‘Carb Blocker’: UK agency rules against Protein World product's name and social media ads
The ASA said two complaints had initially challenged whether social media claims that the company’s ‘Carb Blocker Capsules’ could stop unused sugars from being stored as fat in the body breached health claims rules and the advertising standards code.
The social media posts in question relate to a tweet from television personality Holly Hagan's Twitter account, dated 24 May 2017, for Protein World’s “Carb Blocker Capsules” which stated:
“Always take my @ProteinWorld Carb Blockers Before a Cheat meal, contain [sic] natural ingredients and stop any unused sugars being used as fat #ad”.
The tweet included a photo of Holly holding a burger with a jar of “Carb Blocker” on a table in front of her.
A further complaint was made regarding an Instagram post, seen on 26 May 2017, posted on Protein World’s Instagram page. This post included a photograph of a model holding a burger with a jar of Carb Blockers in front of her along with a plate of chips. The text stated:
“We are already planning our weekend treat at PW head quarters [sic] with carb blockers at the ready! Take 2 carb blockers 30 mins before a high carb meal to stop unused sugars being stored as fat in the body! Guilt free Treat…what a dream. Shop online proteinworld.com #proteinworld #lifestyle #cheatmeal #burger”
Protein World responded to the ASA to note that it had since spoken to Holly Hagan’s agent and asked them to take down the tweet. The company has also removed the Instagram post.
Furthermore, Protein World said it had received advice to add chromium to the product to substantiate the implied health claim in the product’s name – noting that there are two authorised health claims in relation to chromium’s macronutrient metabolism and glucose metabolism properties.
The company argued that these claims are physiologically linked and formed a feedback mechanism where the catabolism and anabolism of macronutrients, especially carbohydrates, were regulated by the glucose level in the bloodstream.
By supporting both catabolism and anabolism of macronutrients, Protein World argued that chromium helped to ensure there was no excessive depositing of carbohydrate which the body would by natural processes convert to fat. The firm also provided the ASA with an extract from a 2017 lab report showing that after a discussion with local Trading Standards it was agreed the product would be redeveloped as a source of chromium, and that this would allow the use of claims concerning the substance’s contribution to normal macronutrient metabolism and maintenance of blood glucose levels.

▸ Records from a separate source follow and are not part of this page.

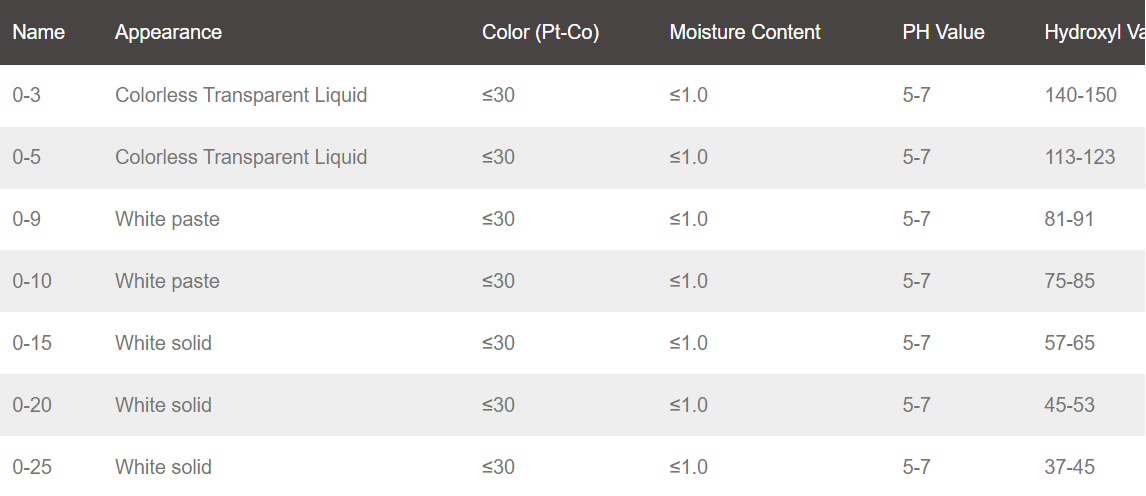Image resolution: width=1146 pixels, height=496 pixels.
Task: Select the 0-15 name cell
Action: point(32,343)
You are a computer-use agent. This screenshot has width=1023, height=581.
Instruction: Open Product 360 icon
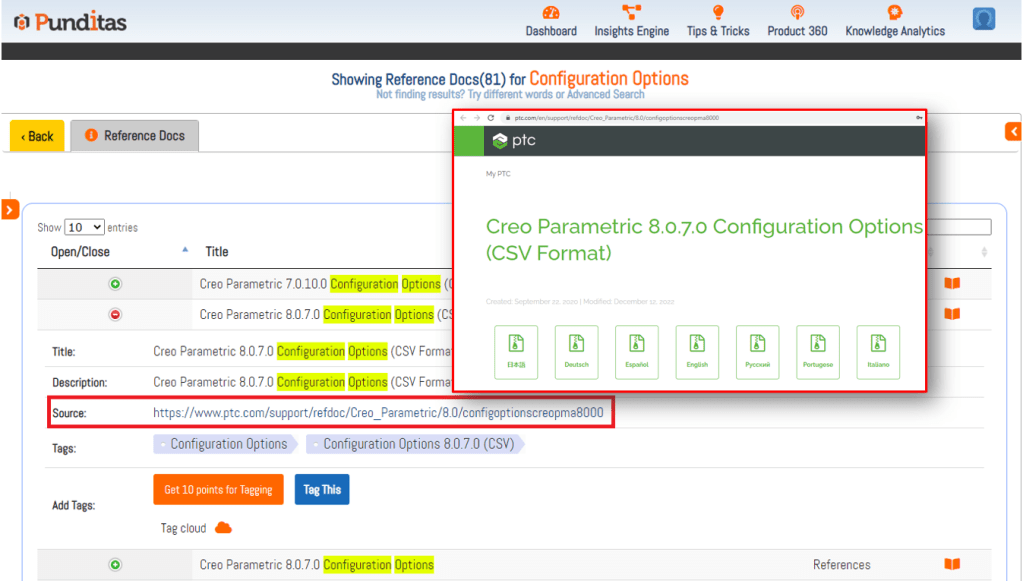pos(797,13)
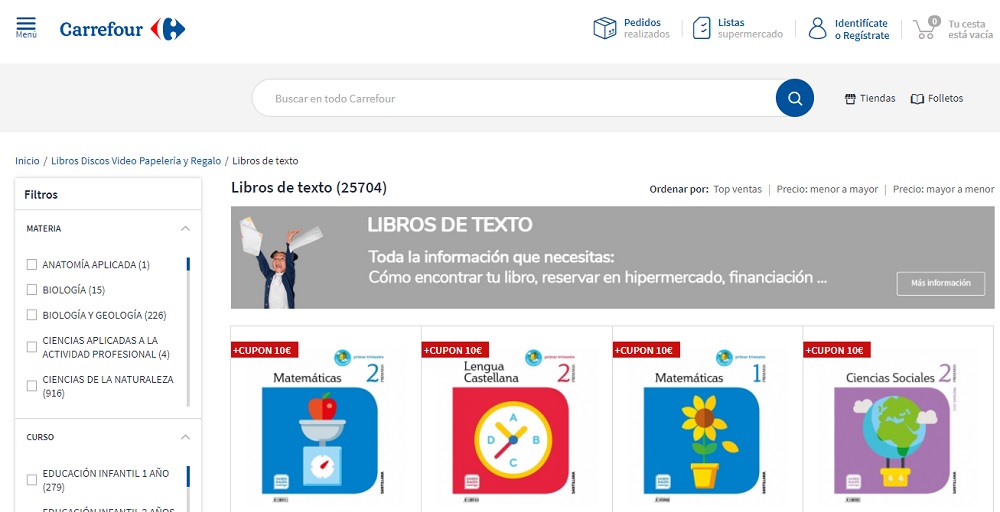The image size is (1000, 512).
Task: Go to Inicio breadcrumb
Action: (x=27, y=161)
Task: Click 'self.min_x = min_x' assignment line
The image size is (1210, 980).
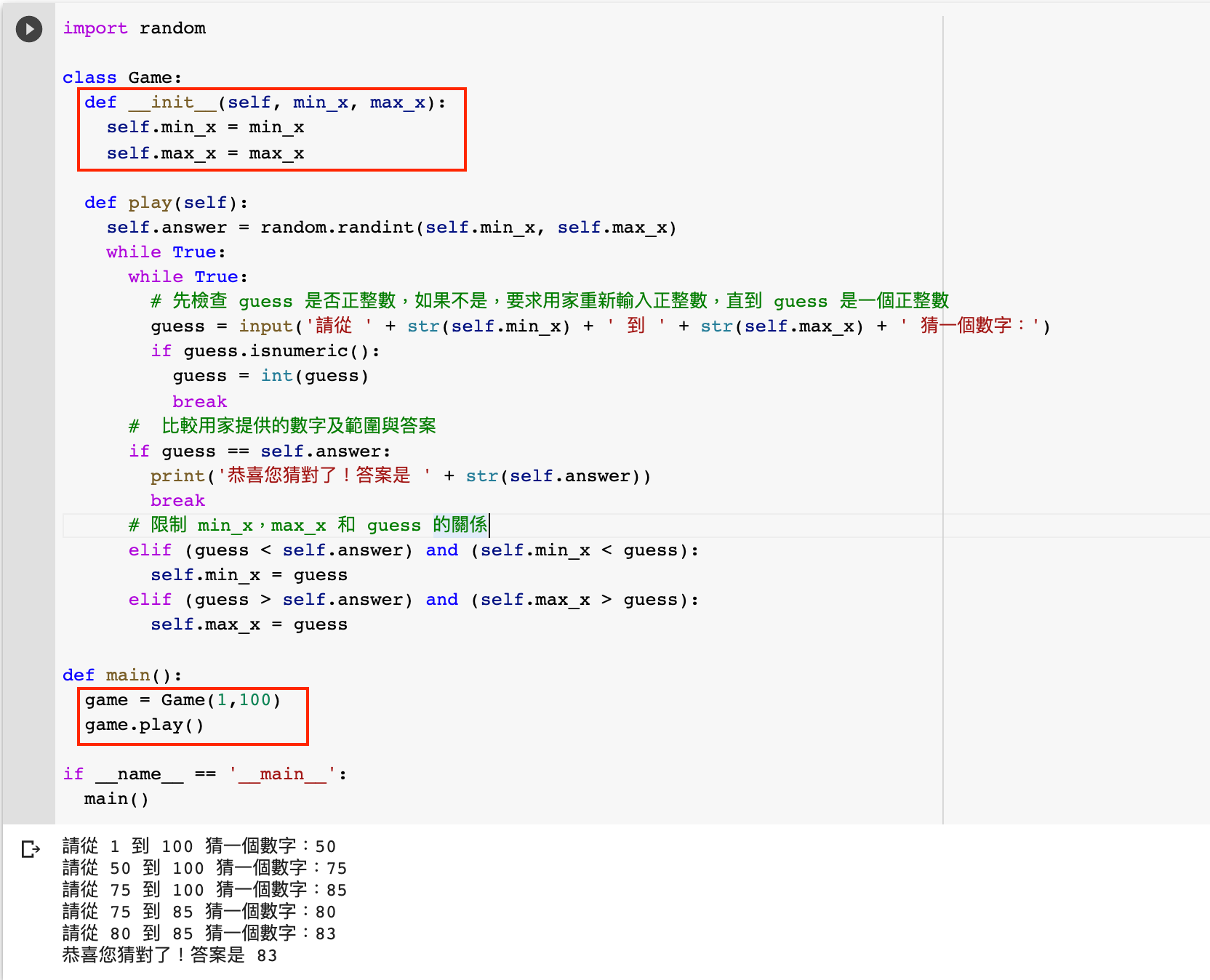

However, the ASA noted that according to EC Regulation 1924/2006 on nutrition and health claims, a health claim is defined as something stated, suggested or implied a relationship between a food, or ingredient, and health.
“We considered that in the context of a food supplement, consumers would consider “Carb Blocker” to refer to something that offered significantly greater prevention than the body could naturally achieve without its use, i.e. the significantly improved ability to prevent the storage of unused sugars as fat,” said the ASA.
“We considered consumers would understand that process to be a health benefit of the product,” it added – noting that the claims and product name were therefore health claims.
Furthermore, the UK agency stated that while there are two authorised health claims on the EU Register for chromium, relating to ‘normal macronutrient metabolism’ and ‘the maintenance of normal blood glucose levels’, such claims can only be used for foods which were at least a source of trivalent chromium.
However, the ASA said Protein World did provide evidence that demonstrated their product contained sufficient quantities of trivalent chromium to meet either of the authorised health claims.
“We [also] considered the advertising claims did not have the same meaning as the authorised claims, which referred to normal physiological processes of the body relating to macronutrient metabolism and blood glucose levels, because they implied the product was significantly greater at preventing carbohydrates, including unused sugars, from converting into fat,” concluded the ASA.
“That impression was strengthened by the ads’ photos and the hashtags such as #cheatmeal. The ads also attributed the health benefits to the advertiser’s product rather than to the substance to which the authorised health claim related,” the ASA added – noting that the product name “Carb Blocker” and claims that the product prevents unused sugars being stored in the body “do not accurately reflect the meaning of either of the specific authorised health claims and therefore breached the Code.”